CHARLOTTESVILLE, VA (CVILLE RIGHT NOW) – The area’s Congressional delegation split along party lines in its response to President Trump and Israel’s attack on Iran.
Republicans applauded President Trump for the action, which killed Iranian supreme leader Ayatollah Ali Khamenei, while Democrats questioned what the mission objectives are and object to Trump’s bypassing Congress and acting unilaterally.
“President Trump warned the Iran regime that they need to stop pushing a nuclear weapon and stop murdering innocent civilians,” said 5th District Congressman John McGuire in a social media statement. “With a threat of Iran acquiring nuclear weapons, the United States and its ally Israel have launched a series of strikes.

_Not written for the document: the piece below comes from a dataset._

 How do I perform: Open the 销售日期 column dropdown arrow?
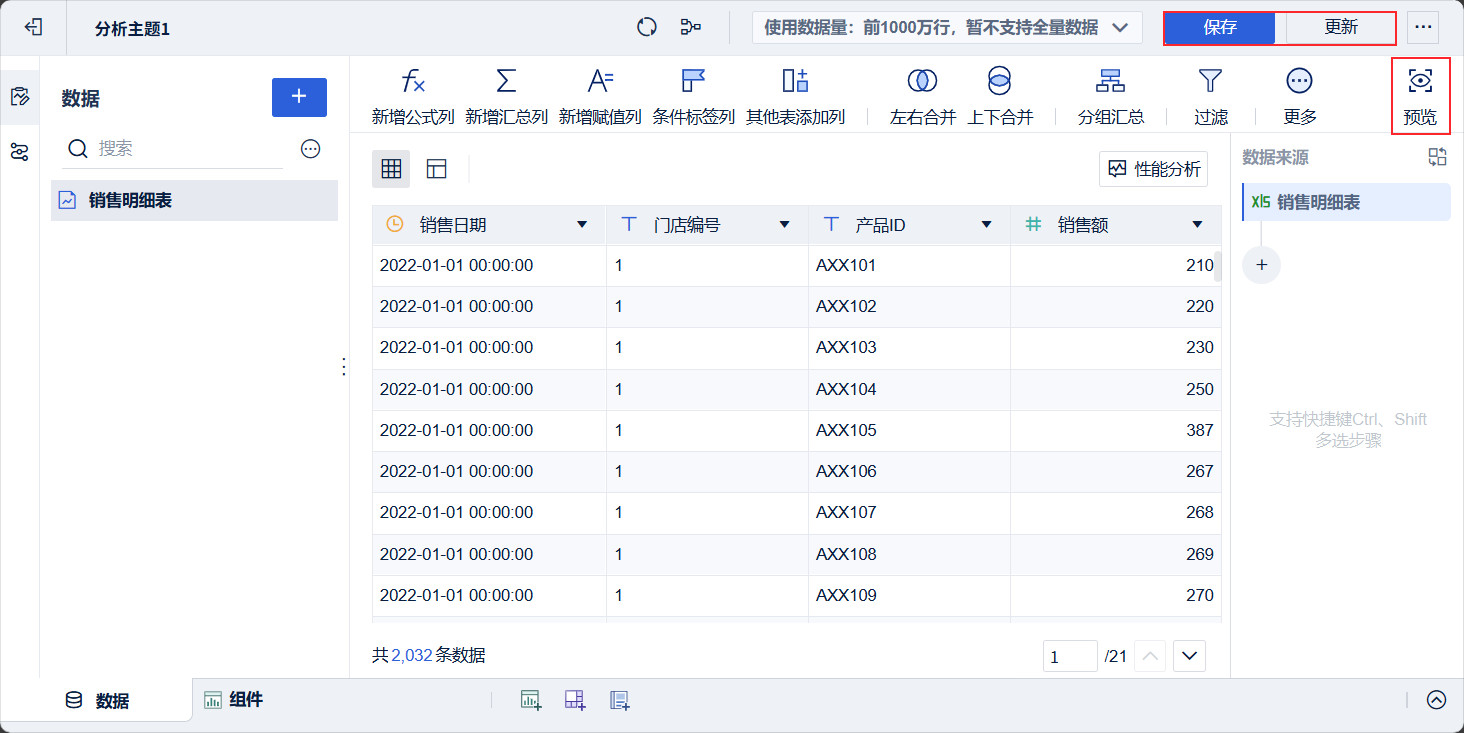click(x=582, y=225)
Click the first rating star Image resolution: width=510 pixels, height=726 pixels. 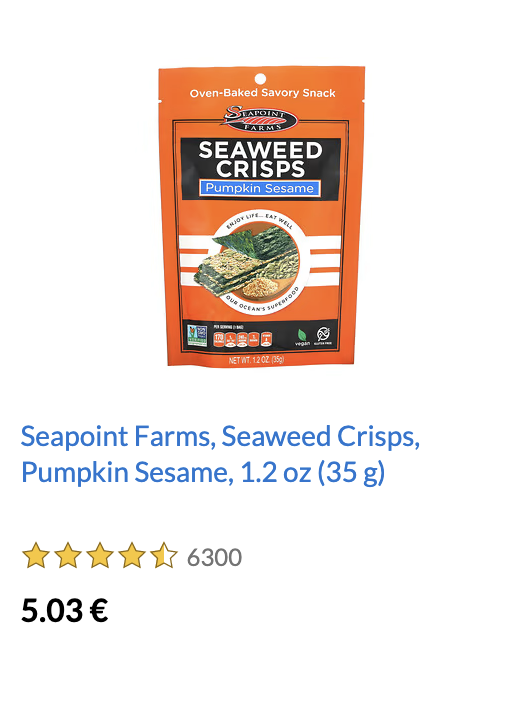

This may be the only chance for the Iranian people to stop the tyranny of their oppressive government and obtain freedom. As President Trump encourages them to take over their government, we are stepping in to stop Iran from having a nuclear weapon, protecting American interests at home and abroad, and giving the Iranian people a chance at regime change.”
Republican 6th District Rep. Ben Cline said in social media, “Iran’s oppressive regime has brutalized its own people, targeted Americans, and fueled terror and instability across the Middle East for decades. POTUS did what others refused to do. He confronted Ayatollah Khamenei’s ruthless rule and put America First by defending our citizens and restoring strength on the world stage. I stand with the people of Iran as they seek freedom from tyranny,” he concluded in his first statement.
But, while the Trump administration points to Iran’s nuclear program as the reason behind the weekend strikes, in 2025, the administration asserted that Iran was years away from having the long-range missile capabilities. Others noted that Trump campaigned on a promise of not entering the U.S. into new wars.
7th District Democrat Eugene Vindman, who currently represents Culpeper and Orange counties within his jurisdiction, said in a statement, “This morning, President Trump again broke his promise to the American people to stop pursuing wars of choice in the Middle East. The President ordered ‘major combat operations’ in Iran attacking targets including senior Iranian leadership with the apparent goal of regime change. This war has no legal justification under domestic or international law. As an Army veteran who served in Iraq, I’m left asking one question: How does this war end?
“President Trump doesn’t know, and, worse, he doesn’t care.”
Virginia’s U.S. Senators also criticized Trump’s actions.
“Overnight, the president conducted expansive U.S. strikes – not limited to nuclear or missile infrastructure but extending to a broad set of targets, including senior Iranian leadership – marking a deeply consequential decision that risks pulling the United States into another broad conflict in the Middle East,” Sen. Mark Warner said in a statement. “Iran’s leadership has long supported terrorism across the region, undermined regional stability, continued to advance its nuclear ambitions, and brutally repressed its own people. But acknowledging those realities does not relieve any president of the responsibility to act within the law, with a clear strategy, and with Congress.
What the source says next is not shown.